§ **TASK TO CARRY OUT**: Reproduce the lines word for word, starting at the line containing "Select the Pick Material tool" and stopping after the line containing "click(658, 71)". Leave out the pictures.

§ **MATERIAL FOR THIS EXERCISE**:
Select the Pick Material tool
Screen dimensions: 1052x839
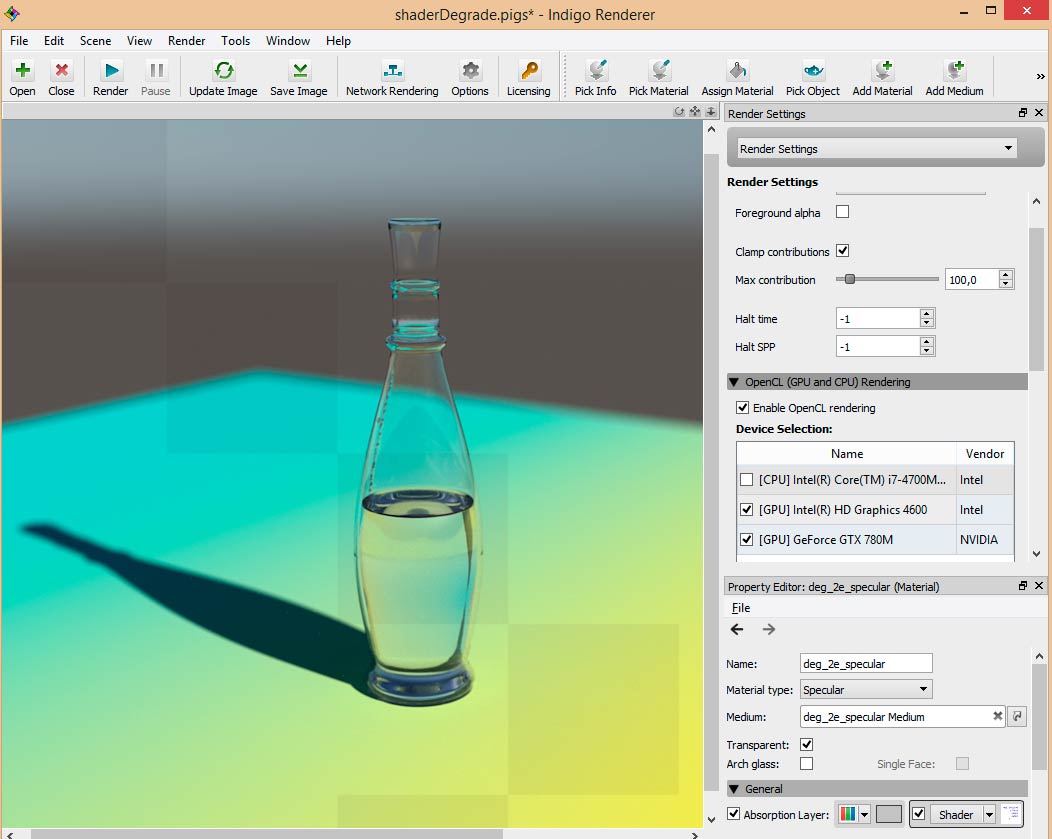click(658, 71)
--
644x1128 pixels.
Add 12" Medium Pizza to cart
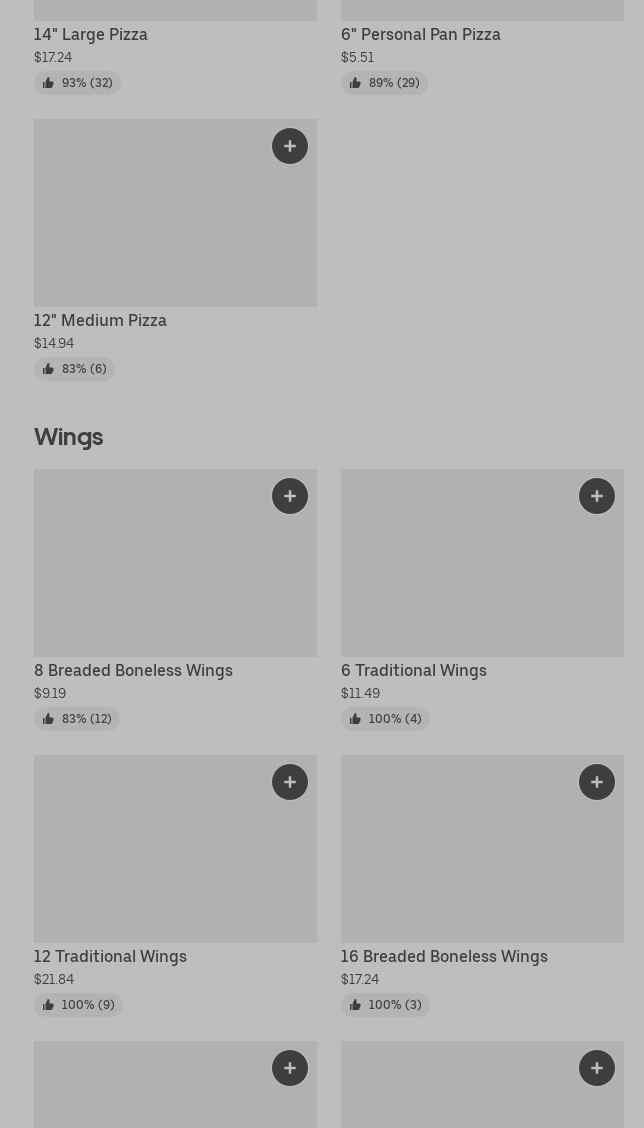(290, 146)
==
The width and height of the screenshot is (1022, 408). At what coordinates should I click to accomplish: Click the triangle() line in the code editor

§ **RESULT OF THE TASK**:
Select the Pick Material tool
Screen dimensions: 1052x839
click(658, 71)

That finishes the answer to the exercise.